Where to find room rental listings: Facebook marketplace, Bunz home zone, Kijiji.ca, Craigslist

Pretend apartments

Okay, that’s not their official name, but these are rentals by private home/building owners that aren’t really an apartment but are made to look like one.

Basically property owners with a bit of extra space are milking the fact that the people of Toronto are desperate for affordable housing, and they take a random corner of a property they own and put it up for rent.

Some of them are okay, like you would get an entire floor of someone’s house. Others are pathetic, and falsely advertised, and you don’t find out until you get there. More than once I have shown up to view one of these “apartments” only to find out that it was actually just a room on the second floor of a house, with a private kitchen, but you had to share the bathroom with another tenant. To get upstairs to your semi-private apartment, you had to walk through the bottom floor of the house where the owner lived with his grandmother (in one specific instance).

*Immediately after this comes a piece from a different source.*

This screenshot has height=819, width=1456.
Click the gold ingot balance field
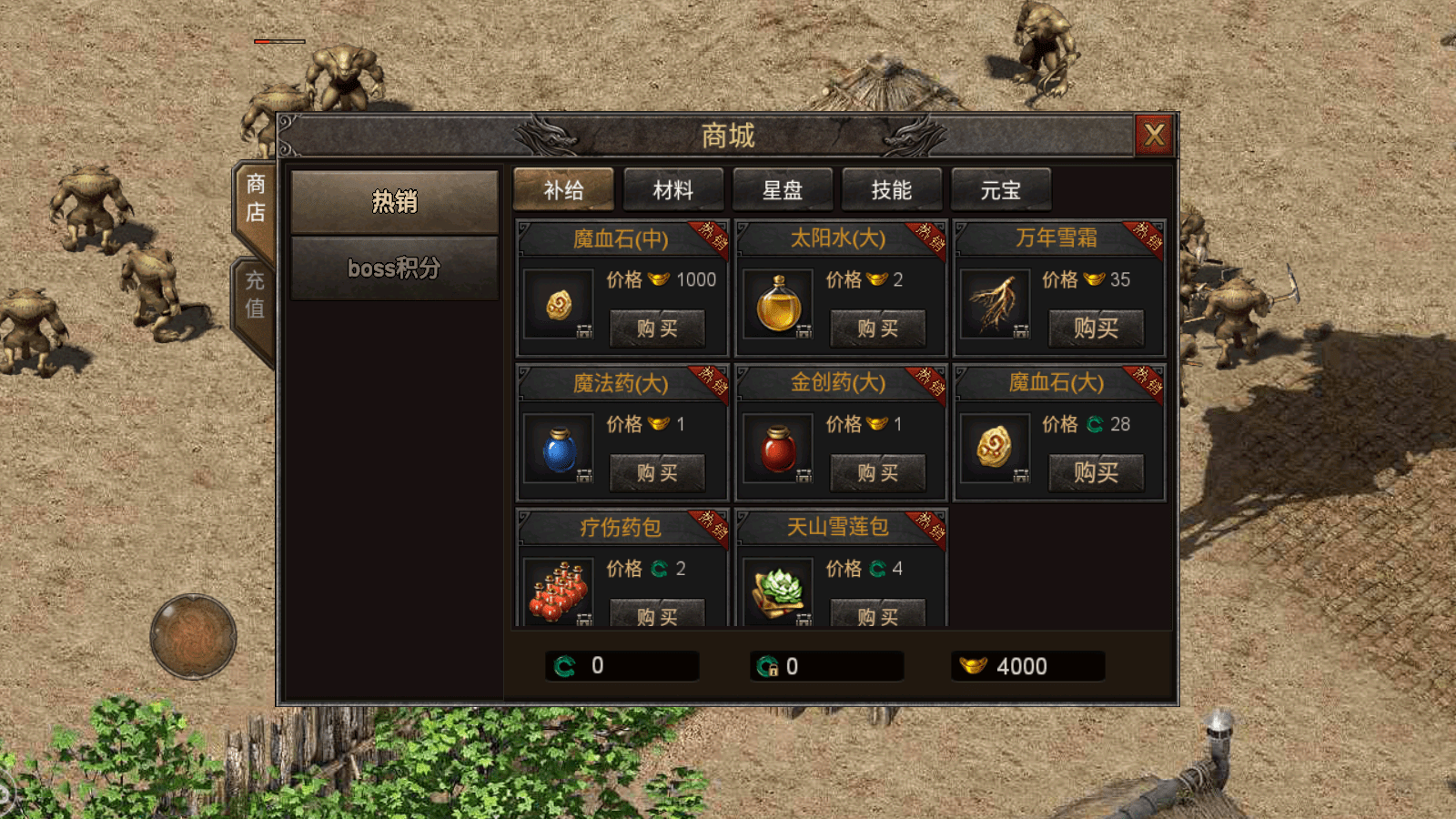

Imagine the awkwardness of, say, walking in at 1am on a Saturday night with a date? It would be like living with your own parents. And I can guarantee you, it wouldn’t be long before they started acting like your parents. And they would get away with it, because it’s not even a proper rental in the first place.

You would end up moving out to save your sanity, and be back in the housing market, only rents would have gone up another $500 a month in the year that you spent there (because of course, you signed a lease to live in this pretend apartment).

Pros

Some of them are well below market rent

Cons

Like room rentals and rooming houses, you have to deal with a lot of things that you wouldn’t in a proper rental.

Find them on: kijiji.ca, craigslist.ca, Facebook Marketplace

Watch out for these red flags when apartment hunting

A listing appears over and over in your search

If a place is on the market for more than a month or you’ve been looking for a while and keep seeing the same place again and again, that can be a red flag. It indicates a high turnover of tenants. Sometimes this is simply due to people upgrading or moving out for life changes, but it can also point to issues with that rental.

Do your research by visiting the property beforehand and try and talk to residents and ask them about their experience living there. You can check online to see if there are any scathing reviews, but in my experience, these aren’t so reliable.

For example, I found nothing on a house I moved in to that turned out to be riddled with roaches, but I found terrible reviews about the building I live in now and have had none of the problems described in the reviews.

Scams

Here’s how to spot a scam

  • The listings that seem too good to be true, in terms of price and location. They are usually a lot cheaper than the average rent for that area
  • Legitimate listings will give the nearest major intersection, whereas scams will give the entire address including the postal code
  • Scams will talk more about the neighbourhood than the actual apartment
  • The pictures look like they are all from a different apartment buildings

If you do unwittingly respond to an ad and it turns out to be scam, you will get an email that has a heartwarming story about a reverend and his wife looking for an honest tenant but they are out of the country etc etc, and you need to pay them online to get a key – or something to that effect.

Never, ever put down money for a rental until you see the place with your own eyes and get a lease agreement in writing. Ontario now has a standard lease that a landlord must use.

So now you know exactly what the rental market is like here. It’s something to seriously consider before moving to Toronto. Of course, it’s not impossible to find a nice place if you have a decent income and are willing to put in the time.

But if you’re on a working holiday, with a modest amount of savings and you score a halfway-decent job here, but you don’t want to spend it all on your rent, this is stuff you need to know!

What has renting in Toronto been like for you? Let me know in the comments.